18 of 21 people found the following review helpful
Teenage Fanclub - Shadows and light,
This review is from: Shadows (Audio CD)
The recent death of Teenage Fanclub's great inspiration Alex Chilton from Big Star served to remind you in addition quite how long the boys from Glasgow themselves have been "treading the boards". Like Big Star they have made over their inestimable career some of the most delicious pop/rock songs this side of the Pecos. The list must include songs like "Everything Flows", "Neil Jung", "Sparky's Dream", "Alcoholiday" "Ain't that enough" and "Starsign" which are up as some of the greatest British songs of the past two decades. It only seems like a nano second ago that "Bandwagonesque" their second album was actually topping Nirvana's "Nevermind" in end of year polls and indeed Kurt Cobain never hid his affection for the Fannies and regularly name checked them in press interviews.
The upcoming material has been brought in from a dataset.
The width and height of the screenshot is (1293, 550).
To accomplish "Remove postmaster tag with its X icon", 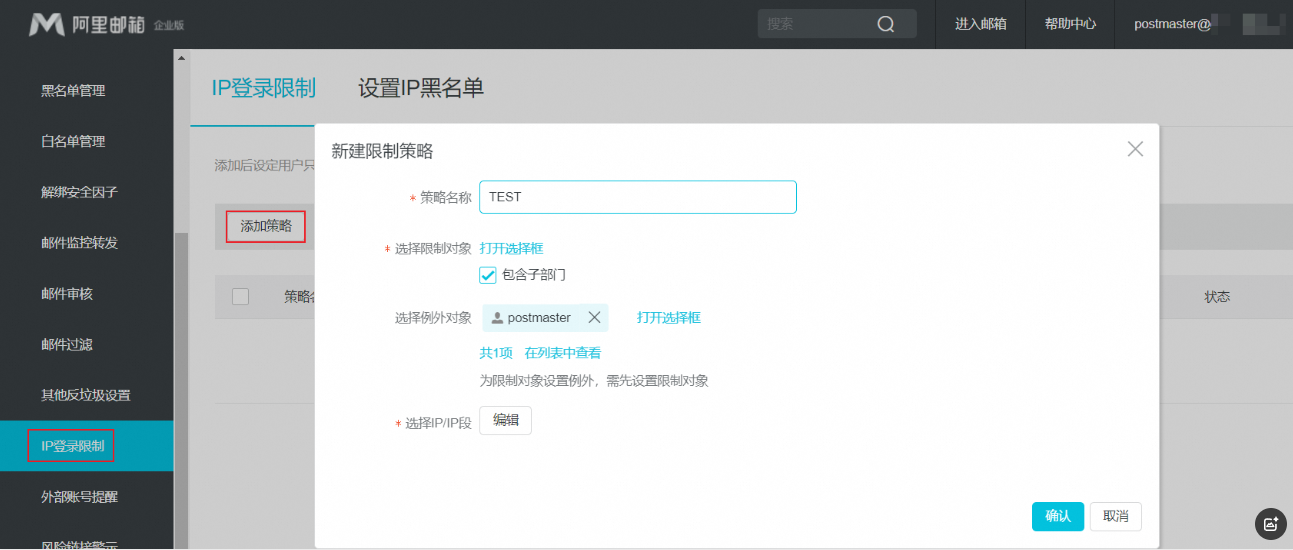I will 594,318.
Obviously if your looking for Flying Lotus style experimentation in a Teenage Fanclub album look elsewhere. Their strength is always in their songs with song writing duties generally shared between Norman Blake, Gerard Love and Raymond McGinley. As you would expect Roger McQuinn style harmonies predominate and songs packed with warm melodies and killer hooks. To be fair on this album they do branch out with the sumptuous piano ballad "Dark Clouds" and a guest spot for Euros Childs from Welsh wonders Gorky's. Other highlights includes the melodic rocker "Shock and Awe" which is vintage Teenage Fanclub and is guaranteed to bring an extra skip to your step, the truly lovely "Into the city" which is one of their best songs in a long long while and the slow rolling mesmerising country ballad "Today never ends" with echoes of Crosby Stills and Nash is excellent. Opener "Sometimes I don't need to believe in anything" demands no more than you lie back and stare into blue skies and be enveloped by its warmth. As for downsides the single "Baby Lee" borders on repetition and is a bit Teenage Fanclub by numbers and a couple of songs here are on the weak side. Nevertheless you can forgive this band anything. Nick Hornby's excellent book "31 Songs" cites "Songs from Northern Britain" as one of his favourite ever albums and two out of thirty one songs are from Teenage Fanclub. Can I also use this opportunity to request that Rhodri Jones who borrowed my copy of "Grand Prix" in 1996 return it as a matter of urgency! A plea to you dear Amazon readers please don't forget about Teenage Fanclub, they are a quality assured and a national treasure.